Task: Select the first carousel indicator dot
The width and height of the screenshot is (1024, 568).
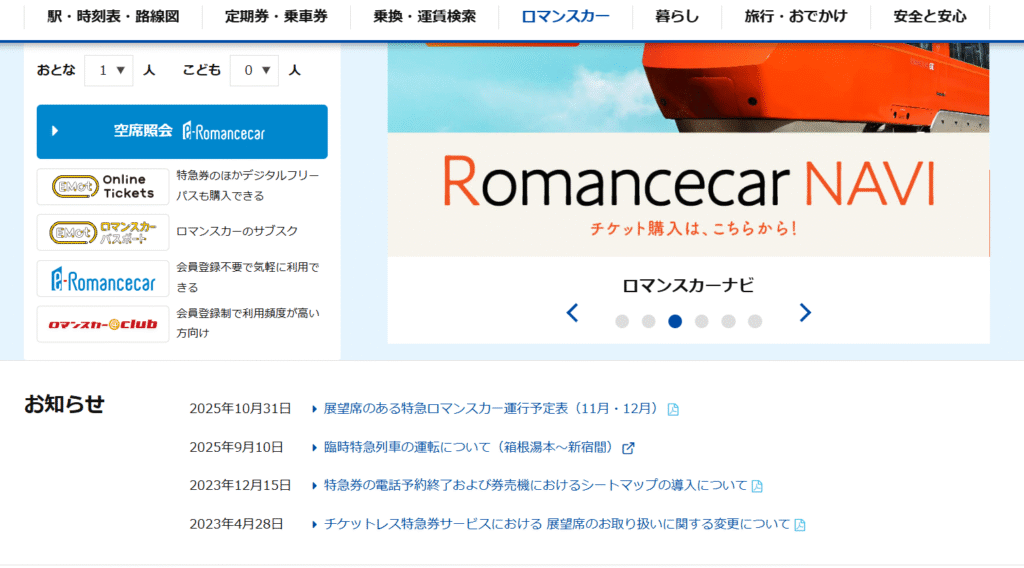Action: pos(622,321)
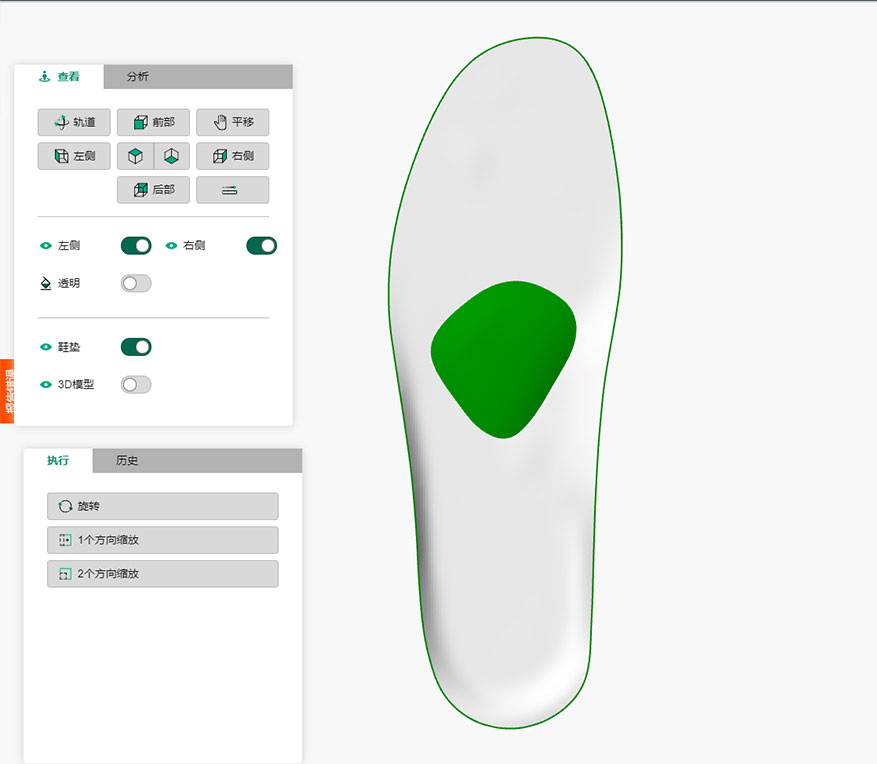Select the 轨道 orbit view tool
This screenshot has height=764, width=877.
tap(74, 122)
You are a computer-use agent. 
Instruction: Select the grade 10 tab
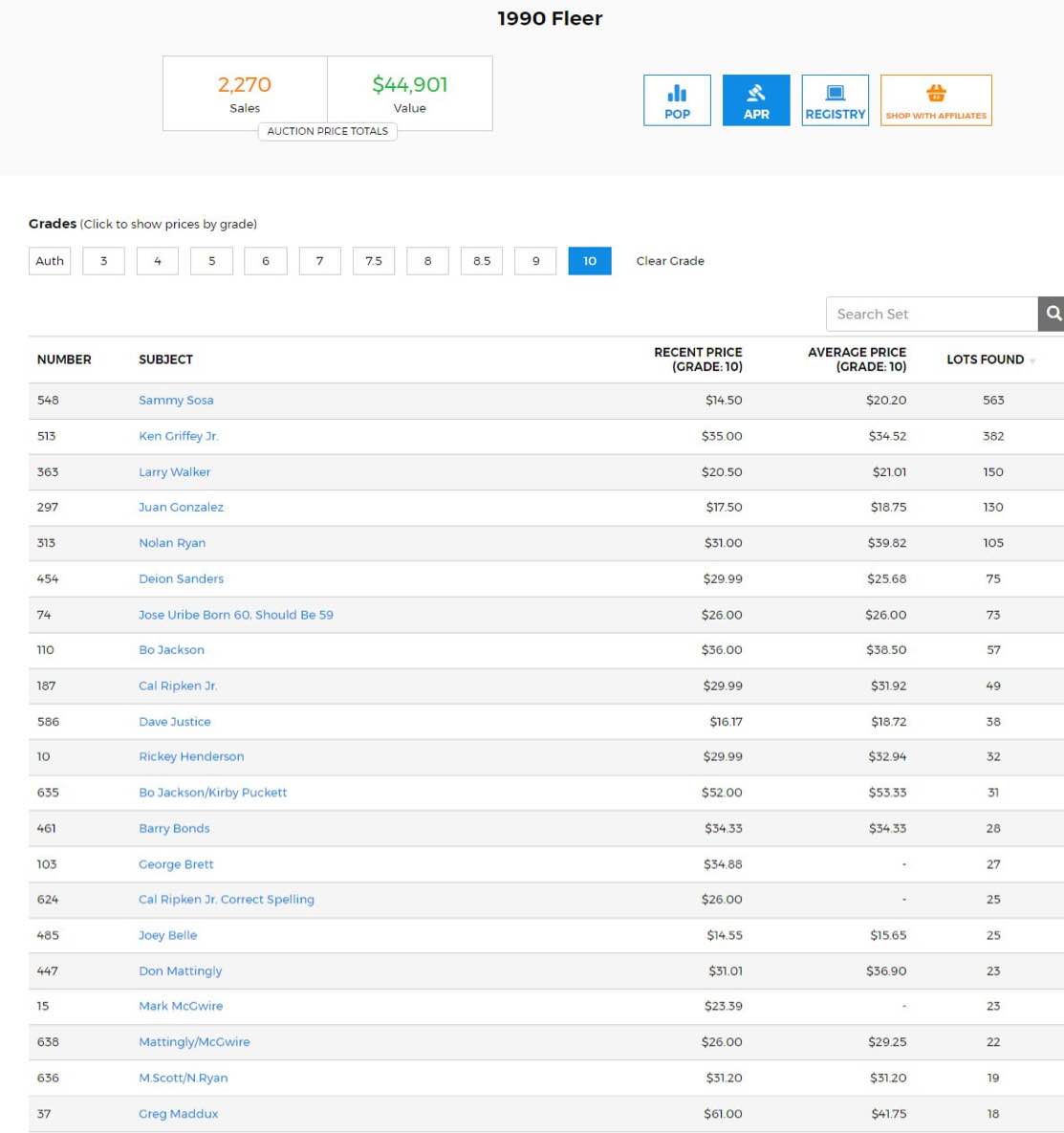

——————————

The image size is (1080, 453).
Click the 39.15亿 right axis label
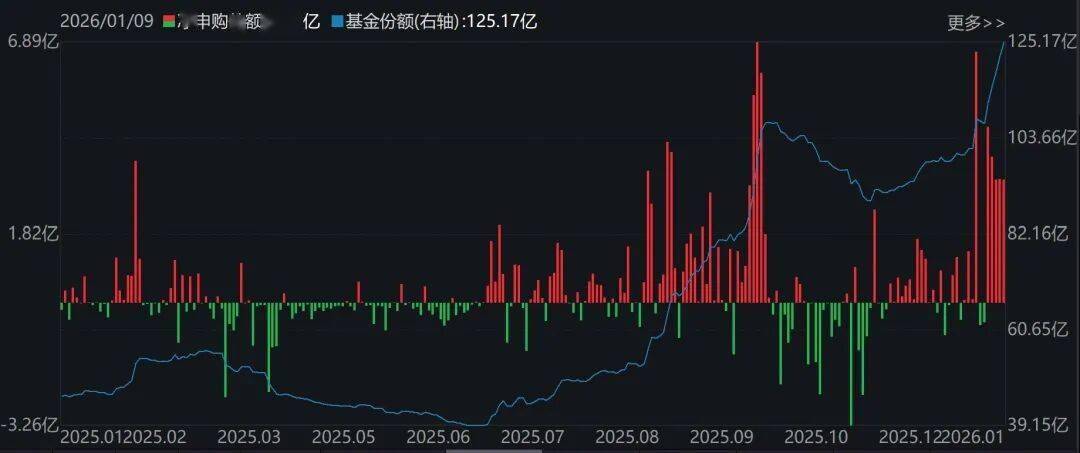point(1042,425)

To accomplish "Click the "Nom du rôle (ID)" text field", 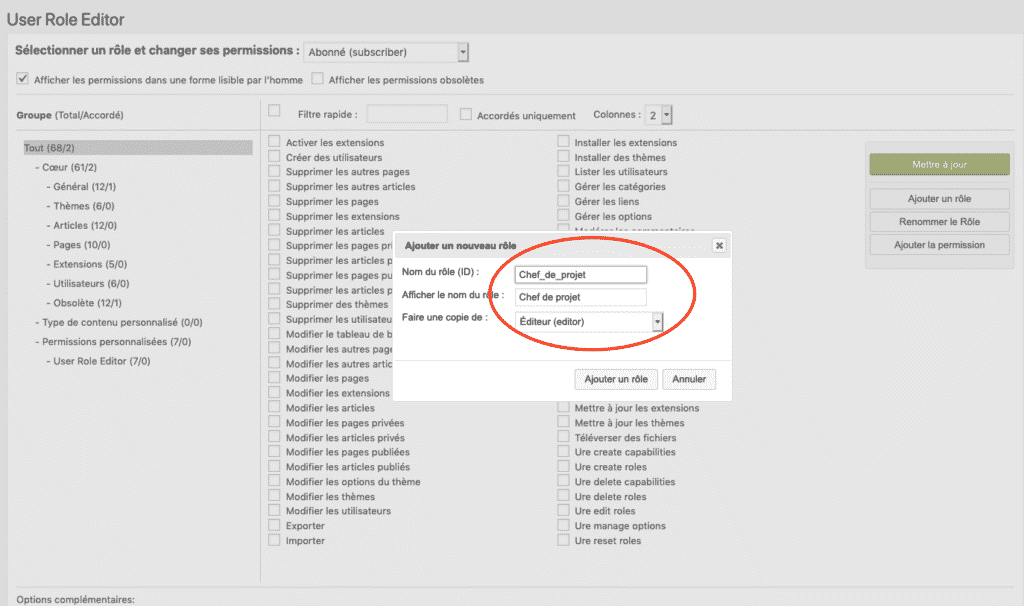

——————————

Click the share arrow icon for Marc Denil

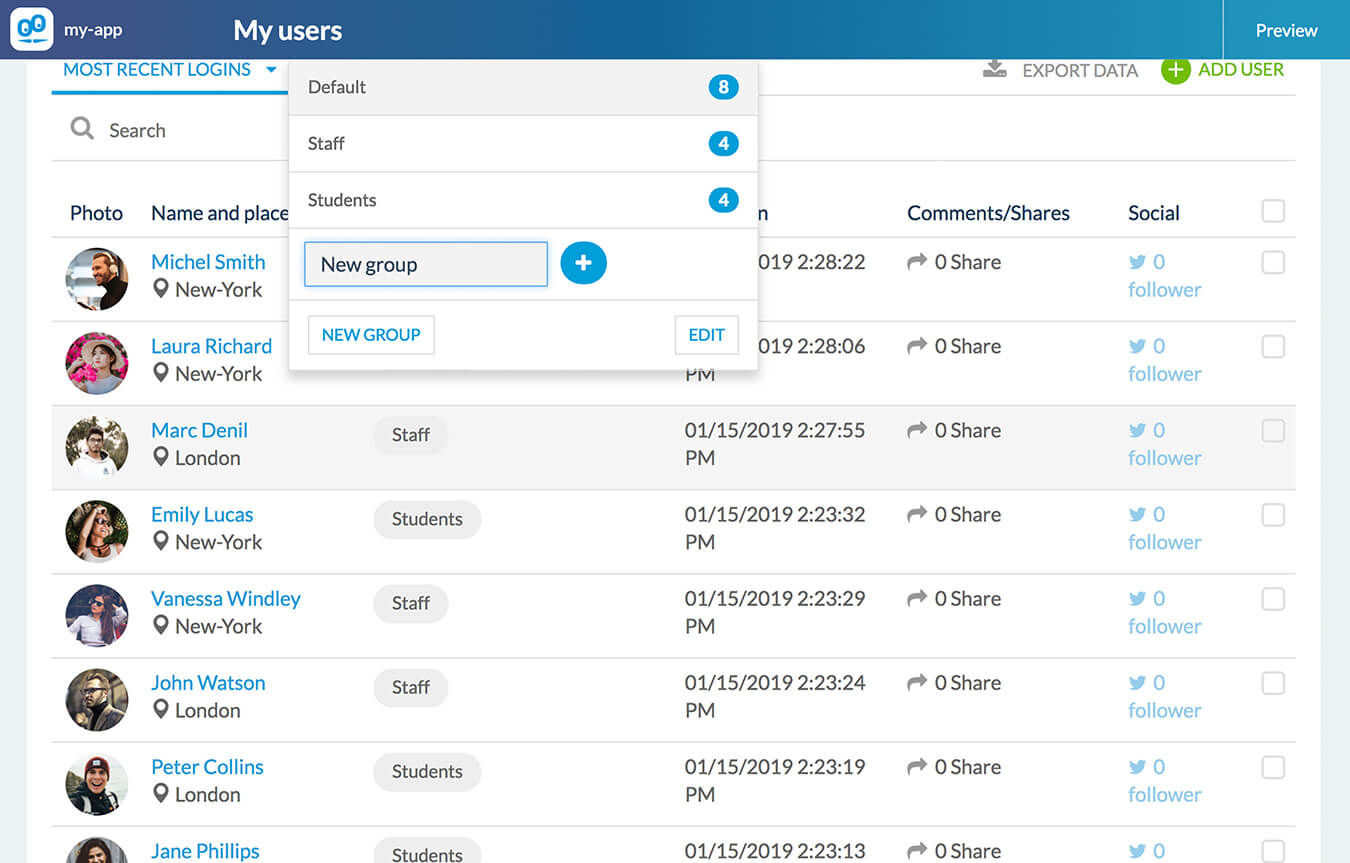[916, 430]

——————————

→ WHAT YOU NEED TO DO
Looking at the records above, return exactly the lines from the line with "You are a computer-use agent." to the line with "Instruction: Select the grade 10 tab", both ends included.

→ EXERCISE RESULT
You are a computer-use agent. 
Instruction: Select the grade 10 tab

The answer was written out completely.